----- Texte à lire

Chez qui voit-on au juste une frénésie guerrière? Alain Berset, lorsqu'il était président de la Confédération, le disait. Il s'étonnait d'observer dans son propre parti une frénésie guerrière. Il a dû rétropédaler. On ne peut pas souhaiter une guerre, même contre le mal. Le fait même d'en parler ou de penser qu'il faut régler son compte à Vladimir Poutine est dangereux.
Vous ne parlez pas de l’agression russe. S’il y a frénésie guerrière, n’est-elle pas russe? J'ai commencé mon livre avant février 2022, et cette guerre n'est pas la thématique du livre. Elle s'est invitée. Mais je suis étonné de constater la difficulté de contextualiser. Comme pour Gaza. Le 7 octobre, c'est horrible, mais les 75 ans de l'occupation de la Palestine sont aussi horribles. Entre la Russie et l'Ukraine, j'ai vu les choses se détériorer. Dans les années 1990, on est allé d'une occasion ratée à une autre. Je suis presque arrivé à la conclusion qu'il y avait probablement des gens, des Kaltkrieger, qui préparaient un autre scénario que ce sur quoi nous travaillions à l'époque, à savoir une période de solidarité et de paix en Europe. Ce n'est pas une excuse mais une explication: l'avance de l'OTAN vers l'est m'interroge sur la volonté de certains Occidentaux qui voulaient peut-être en découdre.

----------
----- Bloc de données

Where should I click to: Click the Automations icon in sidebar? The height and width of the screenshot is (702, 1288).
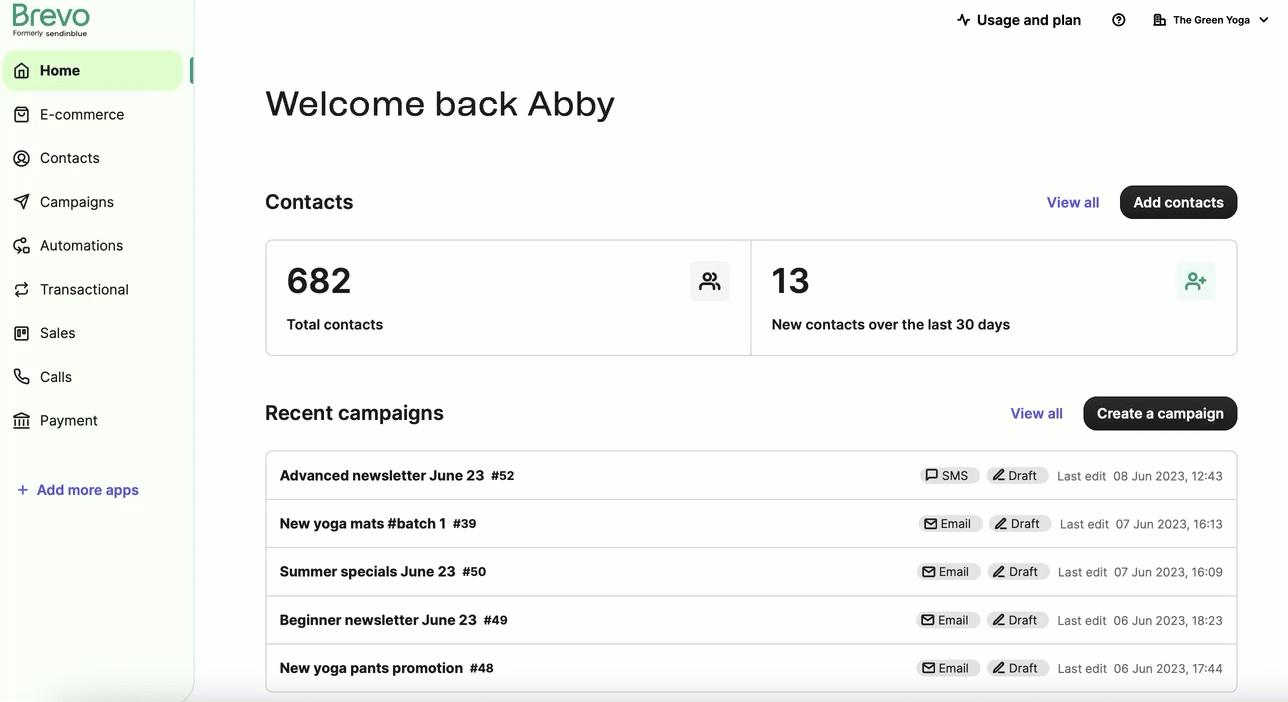tap(21, 246)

----------

[La consigne] Prolongez l'entretien sur la frénésie guerrière en reprenant juste après sa dernière phrase.

[Réponse attendue]
«L’OTAN a tout fait pour rendre une guerre inévitable en Europe», écrivez-vous. L’OTAN est-elle responsable de l’invasion russe de l’Ukraine? L'OTAN n'a pas souhaité une guerre, mais probablement fait des calculs, dès la disparition de l'URSS en 1991. Des gens à l'OTAN pensaient que le moment était venu d'en profiter pour porter des coups à la Russie. Les conséquences sont dramatiques. Le déclenchement de cette guerre par Poutine est une absurdité, et c'est inadmissible. Mais durant trente ans, il y a eu une avance systématique de l'OTAN vers la Russie.
A la demande des Etats de l’Europe de l’Est, pour leur sécurité. Tout à fait d'accord. Compte tenu de leur histoire, je comprends très bien qu'ils étaient demandeurs d'une protection. Mais du point de vue géopolitique, les Etats-Unis ont choisi la voie de la confrontation.
Vous écrivez qu’il faut résister à «la tentation finlandaise et suédoise». Les Finlandais et les Suédois se trompent-ils en rejoignant l’OTAN pour des raisons de sécurité? Oui. On entre dans une nouvelle Guerre froide. Un rideau tombe entre l'est et l'ouest du continent. Je n'arrive pas à m'y faire. La Finlande et la Suède n'avaient rien à redouter de la Russie. C'est dans l'intérêt de personne.
Le contexte historique ne permet-il pas de comprendre cette décision? Oui. Mais dans mes contacts avec les Finlandais, même à l'époque de l'URSS, ils ne se sentaient pas particulièrement menacés. Il n'y avait pas une vraie menace. Maintenant, il y en a une. Chacun va s'armer jusqu'aux dents. Jusqu'à quand?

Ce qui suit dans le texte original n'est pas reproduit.